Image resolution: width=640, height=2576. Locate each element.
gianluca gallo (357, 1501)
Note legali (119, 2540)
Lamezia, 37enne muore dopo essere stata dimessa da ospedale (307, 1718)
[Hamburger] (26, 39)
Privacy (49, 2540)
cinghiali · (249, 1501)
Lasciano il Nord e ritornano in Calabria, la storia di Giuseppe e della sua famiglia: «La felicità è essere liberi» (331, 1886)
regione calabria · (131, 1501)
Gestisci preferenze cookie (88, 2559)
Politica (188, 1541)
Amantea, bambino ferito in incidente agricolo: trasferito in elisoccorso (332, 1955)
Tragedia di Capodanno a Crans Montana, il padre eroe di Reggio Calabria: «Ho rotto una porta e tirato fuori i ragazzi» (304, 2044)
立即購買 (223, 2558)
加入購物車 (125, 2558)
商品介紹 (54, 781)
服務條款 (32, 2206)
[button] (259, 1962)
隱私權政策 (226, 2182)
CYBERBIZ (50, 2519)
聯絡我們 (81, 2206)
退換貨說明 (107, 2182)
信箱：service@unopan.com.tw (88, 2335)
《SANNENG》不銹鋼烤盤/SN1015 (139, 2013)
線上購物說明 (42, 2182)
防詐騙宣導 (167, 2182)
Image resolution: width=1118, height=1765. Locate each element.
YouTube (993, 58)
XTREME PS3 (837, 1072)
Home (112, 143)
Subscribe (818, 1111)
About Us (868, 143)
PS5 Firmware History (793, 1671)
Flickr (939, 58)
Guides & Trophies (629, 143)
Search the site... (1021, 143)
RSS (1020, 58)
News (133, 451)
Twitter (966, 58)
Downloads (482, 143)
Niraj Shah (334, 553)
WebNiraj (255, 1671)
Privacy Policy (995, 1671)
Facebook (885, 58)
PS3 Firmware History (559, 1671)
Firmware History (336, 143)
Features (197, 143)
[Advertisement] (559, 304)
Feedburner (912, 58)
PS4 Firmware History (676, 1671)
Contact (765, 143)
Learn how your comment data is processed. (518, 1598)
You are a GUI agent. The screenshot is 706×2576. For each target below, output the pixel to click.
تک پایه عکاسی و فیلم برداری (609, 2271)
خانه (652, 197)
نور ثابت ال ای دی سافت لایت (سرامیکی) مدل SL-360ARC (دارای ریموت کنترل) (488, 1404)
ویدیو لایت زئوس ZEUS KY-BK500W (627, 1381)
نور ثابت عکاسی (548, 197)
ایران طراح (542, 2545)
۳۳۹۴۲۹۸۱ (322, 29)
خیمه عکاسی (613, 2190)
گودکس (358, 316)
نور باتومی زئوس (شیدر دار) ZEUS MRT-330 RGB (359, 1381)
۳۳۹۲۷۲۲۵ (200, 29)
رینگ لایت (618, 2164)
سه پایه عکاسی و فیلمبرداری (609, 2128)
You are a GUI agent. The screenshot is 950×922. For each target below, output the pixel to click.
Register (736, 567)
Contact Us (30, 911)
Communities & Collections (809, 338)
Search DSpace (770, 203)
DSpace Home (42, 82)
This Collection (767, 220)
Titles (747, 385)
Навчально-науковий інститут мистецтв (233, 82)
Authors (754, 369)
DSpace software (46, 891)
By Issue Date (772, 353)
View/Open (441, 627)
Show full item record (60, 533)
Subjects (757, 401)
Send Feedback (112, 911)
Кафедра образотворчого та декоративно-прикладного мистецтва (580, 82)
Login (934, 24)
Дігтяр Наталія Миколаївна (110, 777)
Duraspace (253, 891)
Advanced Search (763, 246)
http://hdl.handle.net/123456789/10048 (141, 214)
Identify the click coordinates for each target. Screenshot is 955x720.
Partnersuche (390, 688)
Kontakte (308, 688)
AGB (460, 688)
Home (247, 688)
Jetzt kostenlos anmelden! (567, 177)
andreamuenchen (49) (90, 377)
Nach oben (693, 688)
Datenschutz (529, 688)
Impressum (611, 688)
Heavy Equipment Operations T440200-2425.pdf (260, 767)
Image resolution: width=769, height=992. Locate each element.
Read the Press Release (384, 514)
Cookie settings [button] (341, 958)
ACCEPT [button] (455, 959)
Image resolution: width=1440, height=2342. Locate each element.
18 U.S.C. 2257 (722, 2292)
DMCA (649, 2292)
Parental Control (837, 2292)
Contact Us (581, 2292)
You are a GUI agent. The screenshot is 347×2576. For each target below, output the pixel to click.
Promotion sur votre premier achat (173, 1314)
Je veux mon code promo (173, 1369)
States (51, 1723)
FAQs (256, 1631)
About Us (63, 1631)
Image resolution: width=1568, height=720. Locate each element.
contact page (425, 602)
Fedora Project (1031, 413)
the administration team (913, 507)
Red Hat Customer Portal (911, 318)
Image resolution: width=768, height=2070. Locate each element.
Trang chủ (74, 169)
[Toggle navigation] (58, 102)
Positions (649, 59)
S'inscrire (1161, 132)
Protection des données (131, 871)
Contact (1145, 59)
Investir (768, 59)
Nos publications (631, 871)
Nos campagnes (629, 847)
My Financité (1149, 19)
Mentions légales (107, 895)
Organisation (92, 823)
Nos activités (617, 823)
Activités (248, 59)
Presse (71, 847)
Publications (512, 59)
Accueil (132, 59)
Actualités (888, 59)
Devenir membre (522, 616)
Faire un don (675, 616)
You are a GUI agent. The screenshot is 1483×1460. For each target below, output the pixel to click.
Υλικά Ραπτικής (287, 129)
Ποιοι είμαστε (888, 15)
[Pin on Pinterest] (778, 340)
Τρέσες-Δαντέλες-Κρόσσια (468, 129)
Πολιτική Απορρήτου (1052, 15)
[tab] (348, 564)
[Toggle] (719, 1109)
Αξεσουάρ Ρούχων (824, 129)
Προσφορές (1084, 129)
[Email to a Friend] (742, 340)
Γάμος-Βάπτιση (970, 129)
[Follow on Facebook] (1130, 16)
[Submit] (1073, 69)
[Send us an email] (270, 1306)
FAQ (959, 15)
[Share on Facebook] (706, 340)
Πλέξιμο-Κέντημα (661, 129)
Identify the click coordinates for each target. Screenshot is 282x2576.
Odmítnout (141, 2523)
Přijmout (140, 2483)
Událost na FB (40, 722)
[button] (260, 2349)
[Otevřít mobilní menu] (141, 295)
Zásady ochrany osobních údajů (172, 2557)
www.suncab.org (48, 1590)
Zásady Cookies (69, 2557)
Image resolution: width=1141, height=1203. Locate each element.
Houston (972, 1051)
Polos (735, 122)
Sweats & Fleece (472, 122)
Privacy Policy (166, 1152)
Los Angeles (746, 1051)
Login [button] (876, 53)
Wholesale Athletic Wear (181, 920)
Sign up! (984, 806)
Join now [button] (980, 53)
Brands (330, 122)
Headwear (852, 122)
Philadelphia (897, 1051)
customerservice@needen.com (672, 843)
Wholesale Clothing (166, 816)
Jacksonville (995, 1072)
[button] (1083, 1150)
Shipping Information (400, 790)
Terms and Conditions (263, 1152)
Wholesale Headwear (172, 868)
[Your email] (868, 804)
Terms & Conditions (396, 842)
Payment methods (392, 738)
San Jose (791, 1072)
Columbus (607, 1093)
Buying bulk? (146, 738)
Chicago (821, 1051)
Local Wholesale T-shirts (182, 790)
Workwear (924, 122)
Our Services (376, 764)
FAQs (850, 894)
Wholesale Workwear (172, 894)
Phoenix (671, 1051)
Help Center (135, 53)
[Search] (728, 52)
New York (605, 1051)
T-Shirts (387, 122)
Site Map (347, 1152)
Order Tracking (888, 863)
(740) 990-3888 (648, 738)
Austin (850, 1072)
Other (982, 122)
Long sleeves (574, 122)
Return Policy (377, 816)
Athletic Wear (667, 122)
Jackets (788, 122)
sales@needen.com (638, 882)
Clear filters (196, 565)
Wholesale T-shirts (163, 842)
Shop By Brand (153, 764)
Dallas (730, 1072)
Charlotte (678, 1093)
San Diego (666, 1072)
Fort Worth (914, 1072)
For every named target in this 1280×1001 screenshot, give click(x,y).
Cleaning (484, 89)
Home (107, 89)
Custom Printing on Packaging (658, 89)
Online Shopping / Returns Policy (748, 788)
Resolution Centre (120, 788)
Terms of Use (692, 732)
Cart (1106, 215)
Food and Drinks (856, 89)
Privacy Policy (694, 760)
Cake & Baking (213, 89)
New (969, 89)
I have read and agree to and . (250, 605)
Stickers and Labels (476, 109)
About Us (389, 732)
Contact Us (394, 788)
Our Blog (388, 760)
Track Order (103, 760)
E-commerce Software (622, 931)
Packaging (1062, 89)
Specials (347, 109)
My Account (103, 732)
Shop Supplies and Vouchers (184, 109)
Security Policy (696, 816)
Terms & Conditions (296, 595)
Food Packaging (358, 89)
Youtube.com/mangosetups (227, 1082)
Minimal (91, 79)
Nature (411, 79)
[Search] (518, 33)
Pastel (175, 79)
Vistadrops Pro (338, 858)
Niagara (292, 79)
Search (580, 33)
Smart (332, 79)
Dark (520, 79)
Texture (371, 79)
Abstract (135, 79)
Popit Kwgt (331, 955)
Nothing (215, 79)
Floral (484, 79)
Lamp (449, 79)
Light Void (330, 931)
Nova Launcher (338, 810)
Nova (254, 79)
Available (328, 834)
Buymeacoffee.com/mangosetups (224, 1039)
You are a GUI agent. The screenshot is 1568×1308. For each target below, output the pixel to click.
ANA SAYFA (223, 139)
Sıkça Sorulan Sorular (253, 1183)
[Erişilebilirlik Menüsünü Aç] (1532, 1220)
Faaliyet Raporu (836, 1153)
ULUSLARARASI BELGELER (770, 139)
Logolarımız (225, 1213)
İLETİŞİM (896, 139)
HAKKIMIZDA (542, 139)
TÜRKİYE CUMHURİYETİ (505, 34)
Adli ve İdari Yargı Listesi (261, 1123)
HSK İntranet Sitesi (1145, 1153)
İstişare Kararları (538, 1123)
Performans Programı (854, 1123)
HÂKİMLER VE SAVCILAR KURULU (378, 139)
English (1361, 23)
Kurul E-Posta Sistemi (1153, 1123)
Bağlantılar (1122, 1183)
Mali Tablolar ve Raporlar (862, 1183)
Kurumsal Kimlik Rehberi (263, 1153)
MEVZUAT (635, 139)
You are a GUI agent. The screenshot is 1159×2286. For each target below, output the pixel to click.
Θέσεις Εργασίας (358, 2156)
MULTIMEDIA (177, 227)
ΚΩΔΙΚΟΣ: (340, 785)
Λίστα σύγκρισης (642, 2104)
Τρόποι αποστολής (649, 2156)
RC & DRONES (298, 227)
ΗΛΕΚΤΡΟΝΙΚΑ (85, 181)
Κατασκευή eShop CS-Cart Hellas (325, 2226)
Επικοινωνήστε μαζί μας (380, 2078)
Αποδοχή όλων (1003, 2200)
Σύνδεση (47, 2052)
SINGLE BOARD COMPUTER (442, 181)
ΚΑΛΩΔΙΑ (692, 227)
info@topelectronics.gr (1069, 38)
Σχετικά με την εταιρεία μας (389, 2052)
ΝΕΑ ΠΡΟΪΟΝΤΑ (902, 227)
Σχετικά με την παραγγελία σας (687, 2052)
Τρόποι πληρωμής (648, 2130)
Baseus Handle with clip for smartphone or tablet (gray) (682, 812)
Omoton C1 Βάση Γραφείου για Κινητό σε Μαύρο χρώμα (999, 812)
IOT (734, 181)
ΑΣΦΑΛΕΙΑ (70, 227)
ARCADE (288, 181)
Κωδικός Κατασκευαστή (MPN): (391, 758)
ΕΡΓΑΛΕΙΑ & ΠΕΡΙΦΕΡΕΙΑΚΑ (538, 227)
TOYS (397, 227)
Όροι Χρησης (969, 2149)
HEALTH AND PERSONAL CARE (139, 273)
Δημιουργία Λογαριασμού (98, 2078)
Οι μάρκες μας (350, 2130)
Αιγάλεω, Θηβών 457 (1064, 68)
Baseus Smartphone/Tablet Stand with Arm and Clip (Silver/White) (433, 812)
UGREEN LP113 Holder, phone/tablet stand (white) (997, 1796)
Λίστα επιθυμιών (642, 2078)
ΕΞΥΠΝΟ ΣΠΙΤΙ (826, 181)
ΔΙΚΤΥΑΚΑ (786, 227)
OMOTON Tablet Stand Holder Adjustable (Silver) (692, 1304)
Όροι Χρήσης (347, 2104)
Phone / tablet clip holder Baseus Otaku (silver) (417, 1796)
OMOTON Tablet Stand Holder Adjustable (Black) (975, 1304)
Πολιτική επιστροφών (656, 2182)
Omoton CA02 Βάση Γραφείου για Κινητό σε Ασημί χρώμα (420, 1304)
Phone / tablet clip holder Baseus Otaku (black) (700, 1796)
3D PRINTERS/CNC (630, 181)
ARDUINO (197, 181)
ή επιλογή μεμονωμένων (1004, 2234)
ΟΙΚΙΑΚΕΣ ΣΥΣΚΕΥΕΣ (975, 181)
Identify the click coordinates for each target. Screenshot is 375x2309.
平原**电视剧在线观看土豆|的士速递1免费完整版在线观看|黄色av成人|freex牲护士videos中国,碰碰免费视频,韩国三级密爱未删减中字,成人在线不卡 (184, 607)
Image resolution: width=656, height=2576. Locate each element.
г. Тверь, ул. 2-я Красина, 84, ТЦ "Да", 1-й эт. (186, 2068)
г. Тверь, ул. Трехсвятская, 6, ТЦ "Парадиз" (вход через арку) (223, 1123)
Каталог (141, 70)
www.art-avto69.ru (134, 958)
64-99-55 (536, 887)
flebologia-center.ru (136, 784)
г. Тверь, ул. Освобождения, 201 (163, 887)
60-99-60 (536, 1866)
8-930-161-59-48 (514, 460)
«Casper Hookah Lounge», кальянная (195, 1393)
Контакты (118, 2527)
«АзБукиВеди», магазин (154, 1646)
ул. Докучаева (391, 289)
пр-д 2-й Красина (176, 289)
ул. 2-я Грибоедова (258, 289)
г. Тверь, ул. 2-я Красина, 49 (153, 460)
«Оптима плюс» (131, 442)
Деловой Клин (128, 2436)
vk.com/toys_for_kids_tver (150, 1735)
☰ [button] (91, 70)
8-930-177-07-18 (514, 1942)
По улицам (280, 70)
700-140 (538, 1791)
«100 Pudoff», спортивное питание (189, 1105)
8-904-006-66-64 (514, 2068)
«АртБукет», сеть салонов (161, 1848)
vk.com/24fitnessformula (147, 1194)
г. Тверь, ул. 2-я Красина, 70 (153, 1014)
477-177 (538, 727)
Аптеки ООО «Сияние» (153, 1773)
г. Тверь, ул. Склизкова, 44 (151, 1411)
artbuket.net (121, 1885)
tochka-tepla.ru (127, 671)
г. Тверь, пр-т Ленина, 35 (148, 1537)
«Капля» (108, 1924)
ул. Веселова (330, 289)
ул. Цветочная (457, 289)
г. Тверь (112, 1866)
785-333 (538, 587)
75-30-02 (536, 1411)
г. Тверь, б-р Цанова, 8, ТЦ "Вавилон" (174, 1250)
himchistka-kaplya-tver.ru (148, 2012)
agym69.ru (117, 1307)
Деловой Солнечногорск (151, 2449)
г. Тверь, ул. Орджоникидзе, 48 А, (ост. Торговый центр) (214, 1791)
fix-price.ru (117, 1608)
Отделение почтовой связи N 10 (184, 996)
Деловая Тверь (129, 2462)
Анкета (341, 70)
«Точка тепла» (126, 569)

**********

= Task requirements =
Rescale the stretch of rows from the one containing "Return Policy (377, 816)" through the one containing "My Account (103, 732)", both included, and give only those lines again, requests included, with each click coordinate in the answers multiplied by 2.2 and rounded to a whole number, halves rounding up.

= Full output =
Return Policy (829, 1795)
Athletic Wear (1467, 268)
Jackets (1734, 268)
sales@needen.com (1404, 1940)
Clear filters (431, 1243)
Wholesale T-shirts (359, 1852)
Shop By Brand (337, 1681)
Dallas (1606, 2358)
Charlotte (1492, 2405)
San Diego (1465, 2358)
Fort Worth (2011, 2358)
For every named target in this 1280×1001 screenshot, give click(x,y).
Cleaning (1065, 196)
Home (235, 196)
Custom Printing on Packaging (1448, 196)
Online Shopping / Returns Policy (1646, 1734)
Resolution Centre (264, 1734)
Terms of Use (1522, 1610)
Cart (2433, 473)
Food and Drinks (1883, 196)
Privacy Policy (1527, 1672)
Cake & Baking (469, 196)
New (2132, 196)
I have read and agree to and . (550, 1331)
Stickers and Labels (1047, 240)
About Us (856, 1610)
Contact Us (867, 1734)
Our Blog (854, 1672)
Track Order (227, 1672)
E-commerce Software (1368, 2048)
Packaging (2336, 196)
Specials (763, 240)
My Account (227, 1610)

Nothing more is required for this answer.